No soñaba con ser sacerdote, pero poco a poco descubrió su vocación. Se convirtió en el párroco de la iglesia ortodoxa Známenskaia y desde hace 30 años cumple su misión a pesar de residir en Moscú. Celebra misas en distintas iglesias de la capital y con lo que gana vive y mantiene la de Vírets. Paga los viajes de su propio bolsillo y cubre los gastos de la congregación: compra leña para calentarla en invierno y repara el tejado cuando gotea para que el templo pueda seguir funcionando.

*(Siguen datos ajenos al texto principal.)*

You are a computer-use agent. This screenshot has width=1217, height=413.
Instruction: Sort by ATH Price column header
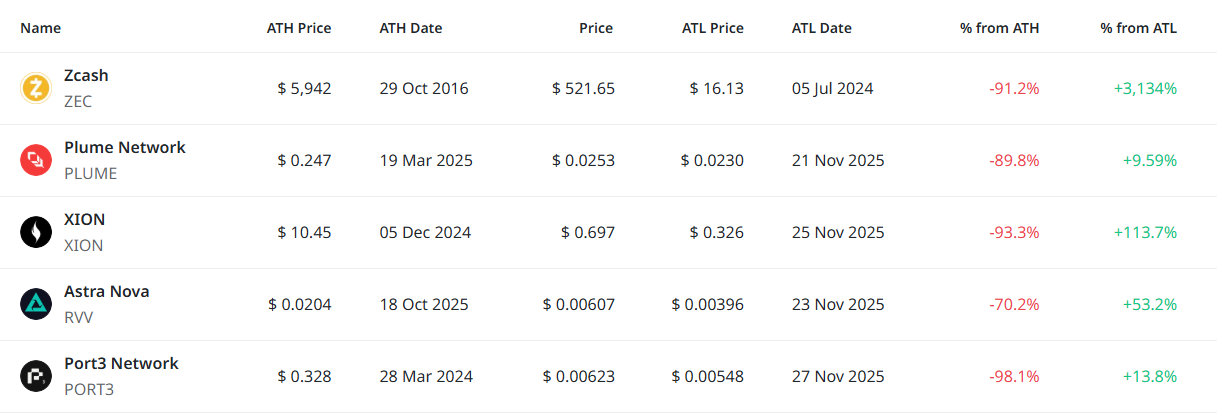click(x=298, y=28)
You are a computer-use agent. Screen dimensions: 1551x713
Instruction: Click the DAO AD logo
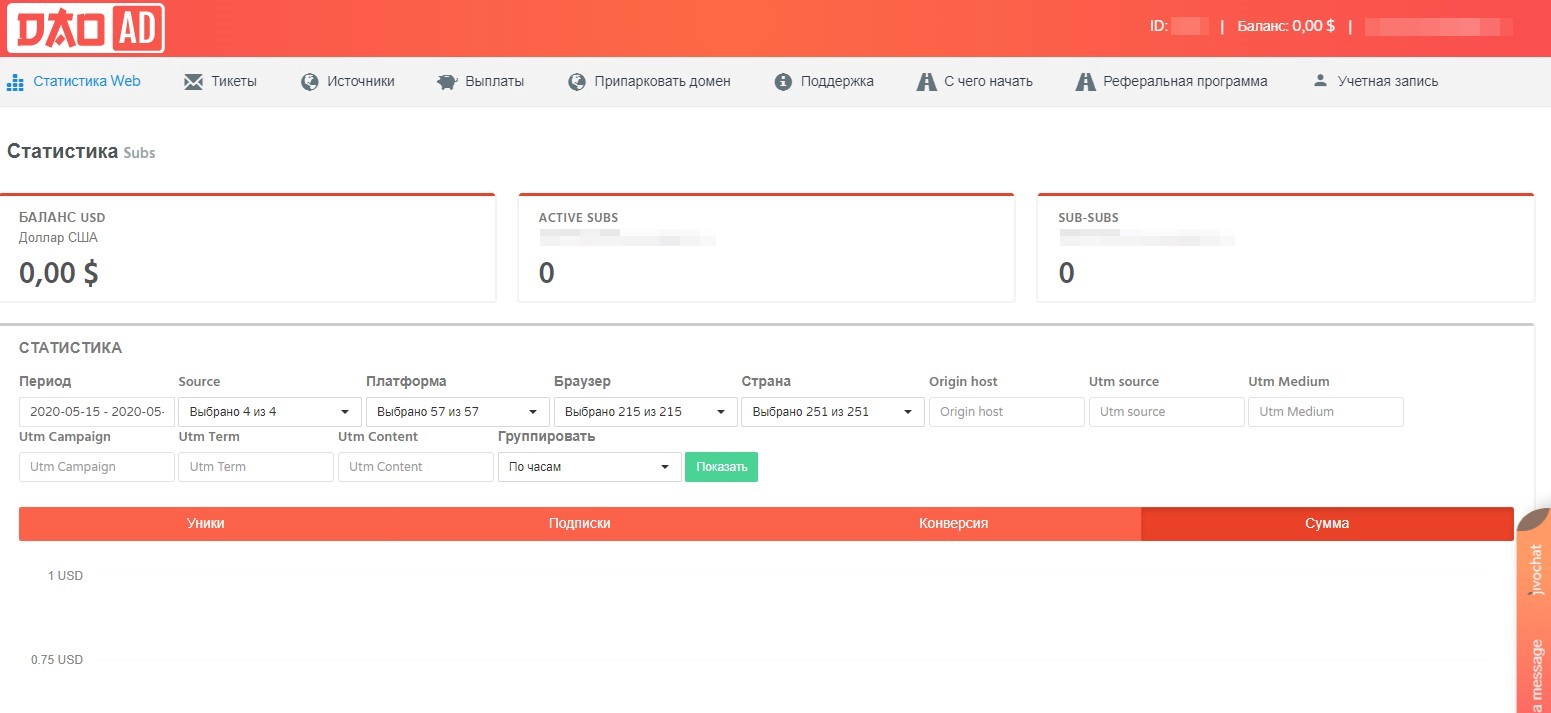(x=85, y=28)
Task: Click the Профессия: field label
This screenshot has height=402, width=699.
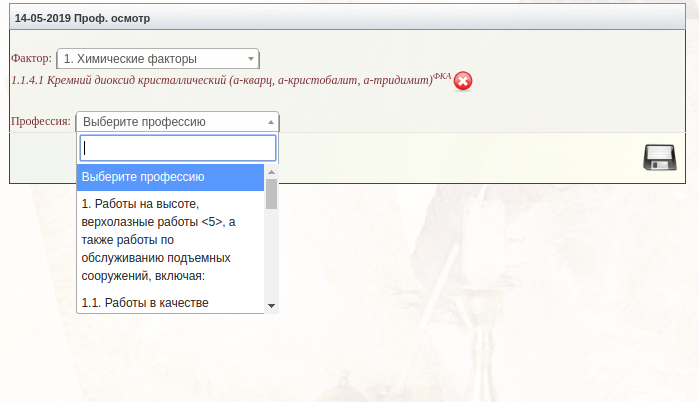Action: pyautogui.click(x=41, y=122)
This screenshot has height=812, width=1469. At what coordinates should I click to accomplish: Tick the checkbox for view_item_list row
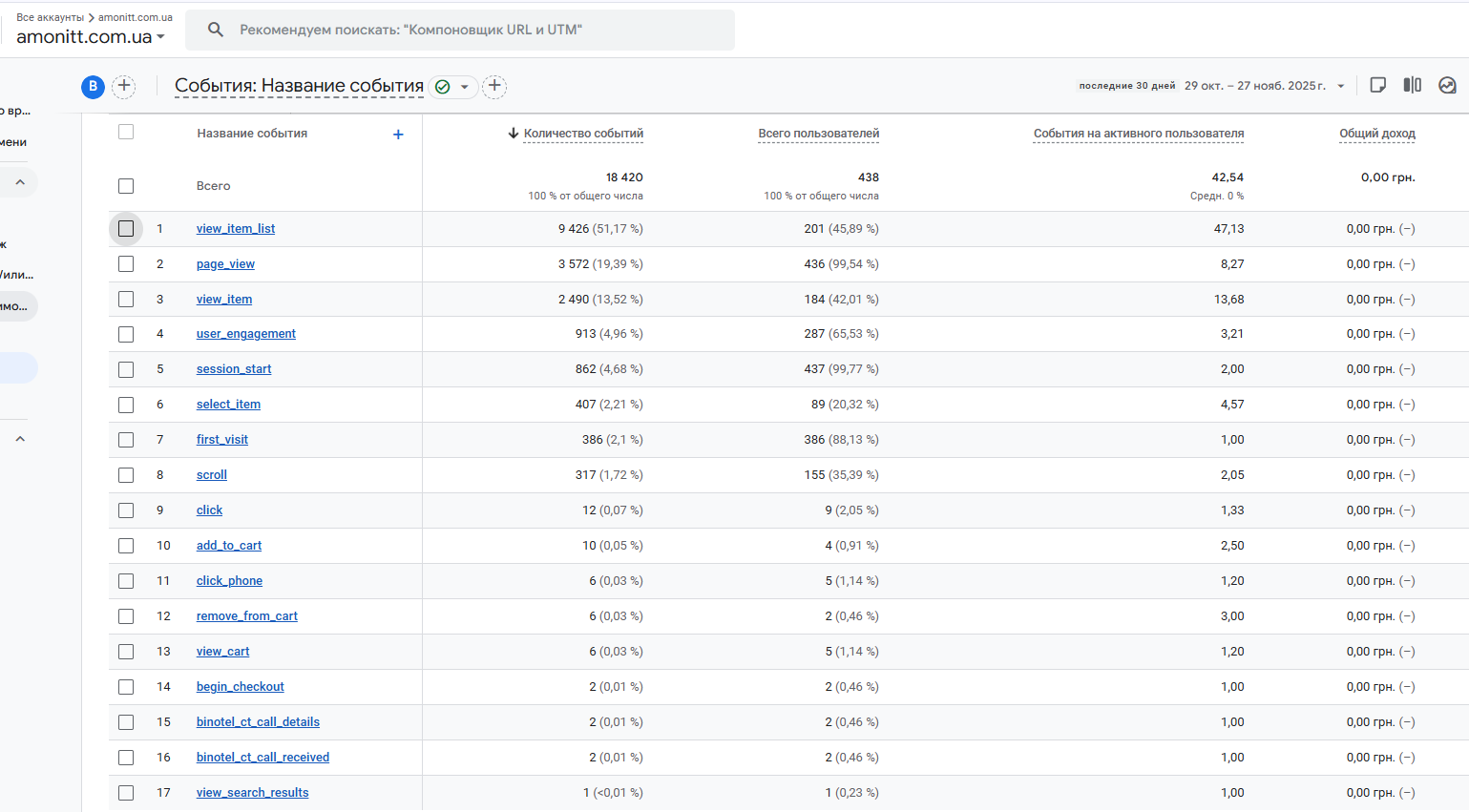(126, 229)
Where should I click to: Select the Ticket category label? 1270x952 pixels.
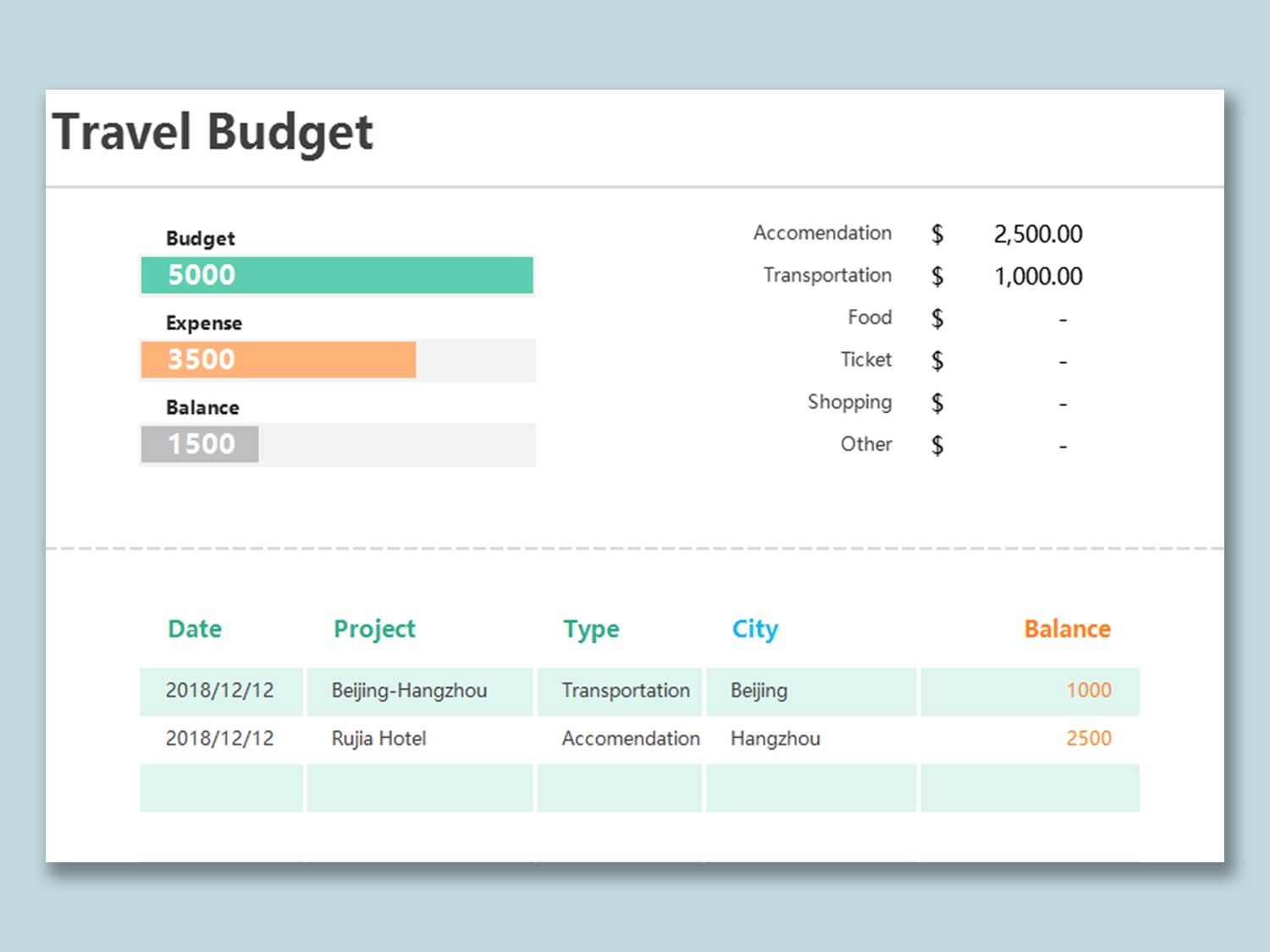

Actualmente en el pueblo viven personas mayores cuyo único entretenimiento es esperar la llegada del párroco. ¿Podría dejar de ir allí? “Sin duda. Nadie me lo reprocharía, pero me siento atado a ese lugar y, mientras pueda, seguiré yendo”, confiesa. Dice que no siente que en sus venas corra sangre española, que se rompieron los vínculos con España a finales de los ochenta. Hasta el idioma se le ha ido olvidando. Ya no le queda nada que le una a ese país, salvo el apellido... y los recuerdos de su abuelo.